1996年、塾の講師をしていて、戸川が殺された

犯人は、戸川塾の元教え子の

精神障害を持っている阿久津と判明する。


警察署の前までの足取りが掴めたが、その後、行方が分からず二年が経っていた。


事件を追う刑事の平正太郎は、上司から無視されていたが地道に捜査を継続させていた。


阿久津と関わった人達がどうのように癒されて、助けられていたのか

という内容です。






この犯人の阿久津がとても素直な性格が滲み出ています。


元中学の同級生の長尾豊子が偶然に見かけて、自首しようとしている阿久津を自然に自分の家に連れて行く時、素直について行き

何も言わずに

二年間匿ってもらう様子とか


猫に誘われて

父親に当たりやをやらされて生活している小学生6年の橋本波留くんが、ついて行った先が、阿久津の半地下生活の拠点の小窓みたいな所で、猫に会っているように

波留くんに賞味期限切れの弁当や惣菜を分けてあげる様子や


波留くんの絶望感だらけの毎日で

今にも飢え死しそうな生活から

明るい未来に変える出来事として


波留くんが諦めていた、学校の卒業旅行の日光行きを聞いて

阿久津は二年間の逃亡生活を辞める決意を豊子に伝えて

堕落した波留くんの父親との決別を決心させて

車で、波留くんを乗せて日光行きのバスを追いかける。



こんな優しい素直な阿久津が何故犯罪を犯してしまったのか、ずっと気になっていました。


刑事の平良は、とうとう関係者に何度も何度も話を聞いて

障害者に寄り添っていた塾講師が何故殺害されたのかを

やっと理解した。



ビックリした事に、1948年から1986年に「不幸な子供の生まれない運動」のような政府の方針が施行されていた事が影響していた。

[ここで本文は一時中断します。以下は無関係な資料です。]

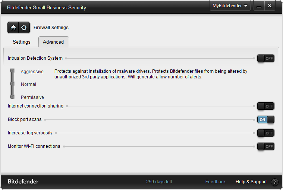Set slider to Permissive level
Screen dimensions: 283x190
tap(12, 97)
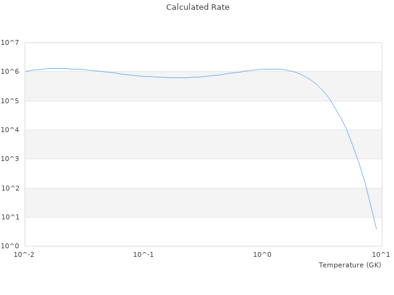This screenshot has width=394, height=295.
Task: Click the 10^1 label on the x-axis
Action: tap(381, 254)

本人の同意のない優生手術のことは、報道などで聞いたことがありますが、


たくさんの人達の不幸を招いていたのも事実なんだと

改めて悲しくなりました。




最後に、

波留くんとバスケの友達の中村桜介くんとの

日光東照宮の陽明門の柱を見ている様子とか、天井の龍を泣かす為に拍子木を二人で打つ様子は、


涙が出てしまいます。

波留くんの小学生らしさが感じられて、とっても嬉しくなりました。